Murray King grew up on a dairy farm, studied at Lincoln College through the turbulent agricultural downturn of the 1980s, and emerged into a sector shedding workers faster than it was producing them. After a stint in farm management consultancy in South Canterbury, helping farmers either stay in business or exit with dignity, he returned to the family property in Nelson. It was there, managing the home farm and looking for more, that Nuffield entered the picture.
He’d already completed the Kellogg Rural Leadership Programme, which gave him a taste. He’d read Jim Collins’ Good to Great and absorbed its argument about sharpening the saw. What he needed was a nudge, and someone gave him one. Murray applied for the 2003 Nuffield Scholarship, was accepted, and spent 24 weeks travelling the world. Sarah held the fort at home with a two-year-old and a pregnancy. It was not a small ask.

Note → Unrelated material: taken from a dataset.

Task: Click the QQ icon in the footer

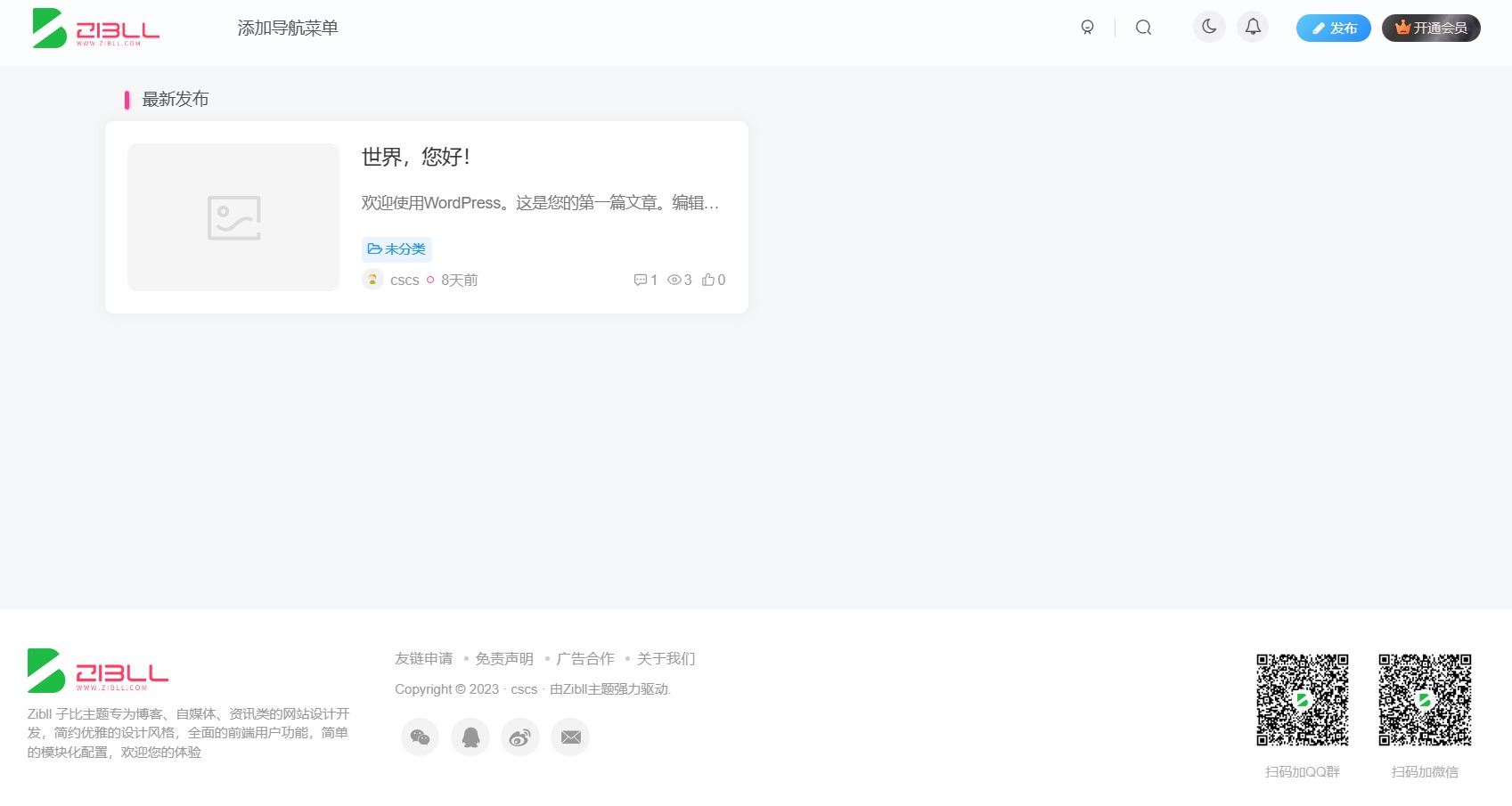Action: click(470, 737)
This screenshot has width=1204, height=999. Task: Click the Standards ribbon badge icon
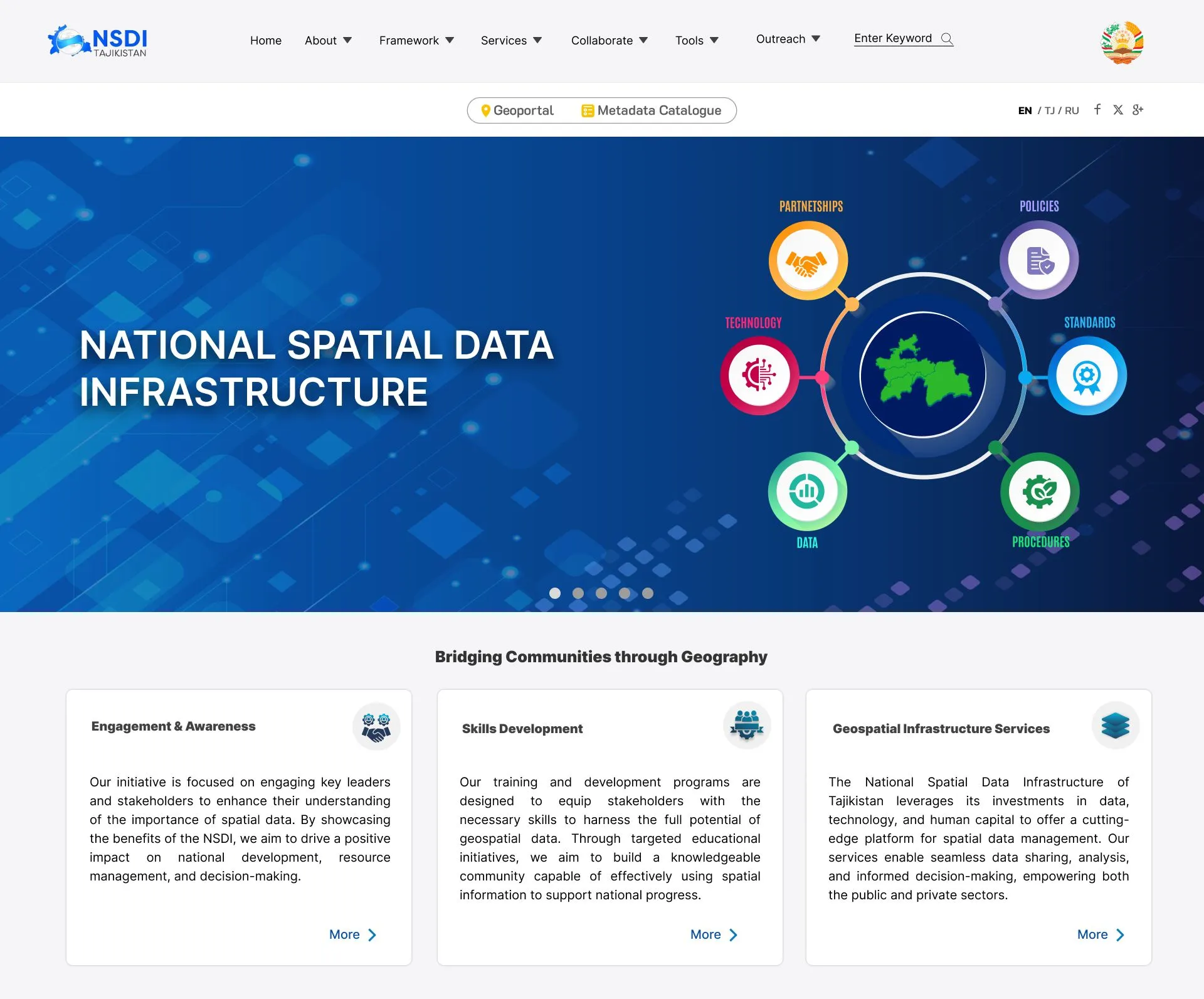tap(1087, 376)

With more than two decades of reflection on what followed, the leadership roles, the networks, the business insights that shaped his thinking for years to come, “you probably can’t afford not to do it,” is how he frames that leap now.

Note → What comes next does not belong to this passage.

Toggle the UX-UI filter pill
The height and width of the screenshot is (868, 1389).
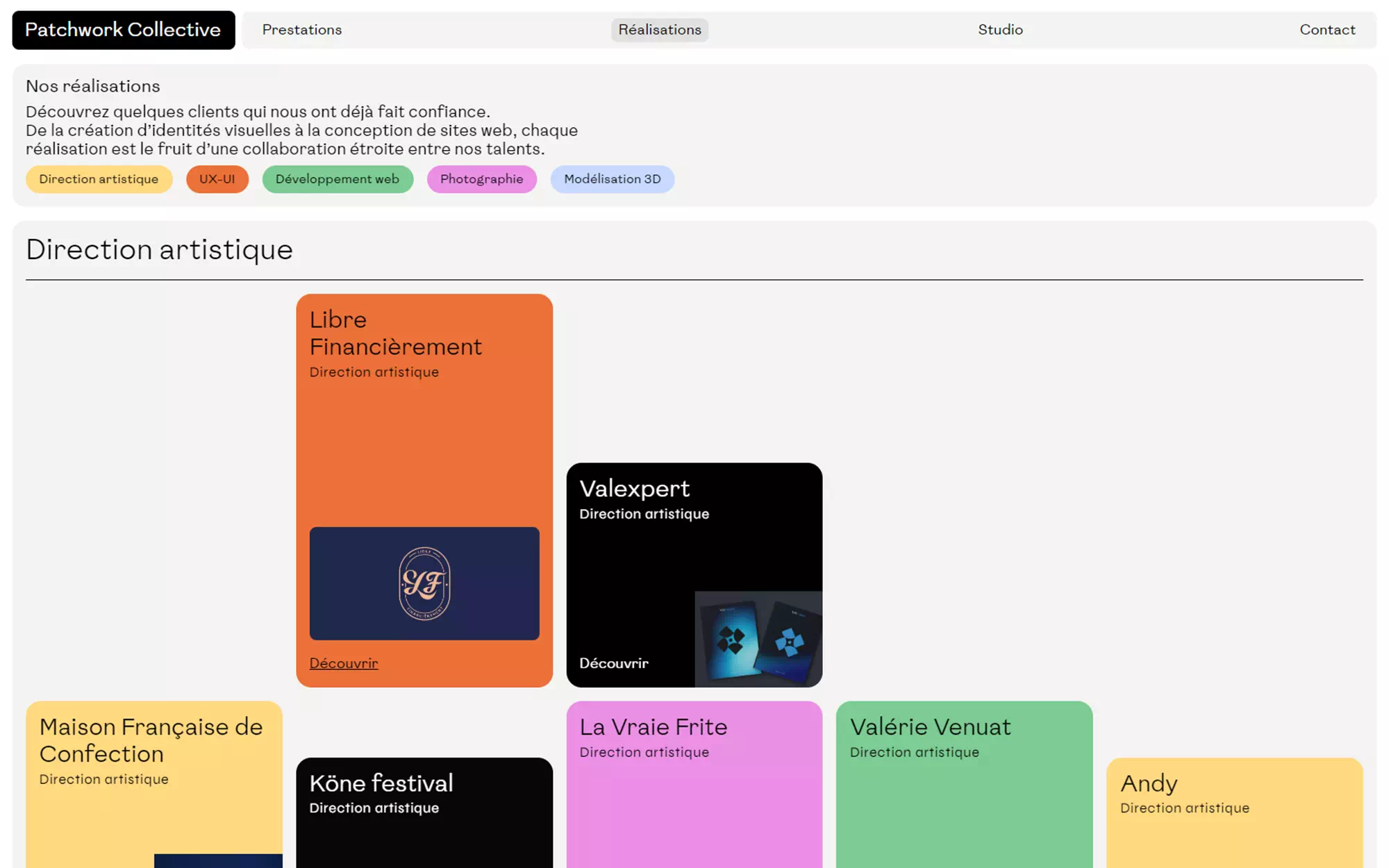(217, 179)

His research topic, staffing solutions for New Zealand’s primary industries, reflected a real pressure of the time: low unemployment, talent walking off the land, and a sector struggling to professionalise its people management. His scholar report pulled few punches. It argued that agribusiness needed to treat HR as a strategic discipline, not an afterthought; that the essentials were simply recruit, motivate, and retain; and that leadership on farm required self-awareness as much as technical skill.
One moment stood out above the rest. Driving through the Idaho desert, Murray came across a vast centre-pivot irrigated potato crop, a thriving enterprise built on sunshine and water in the middle of nowhere. It crystallised something: that controlling the controllables was the real game in farming. Water storage became a cornerstone of his subsequent business thinking, and later of his chairmanship of Waimea Irrigators Limited.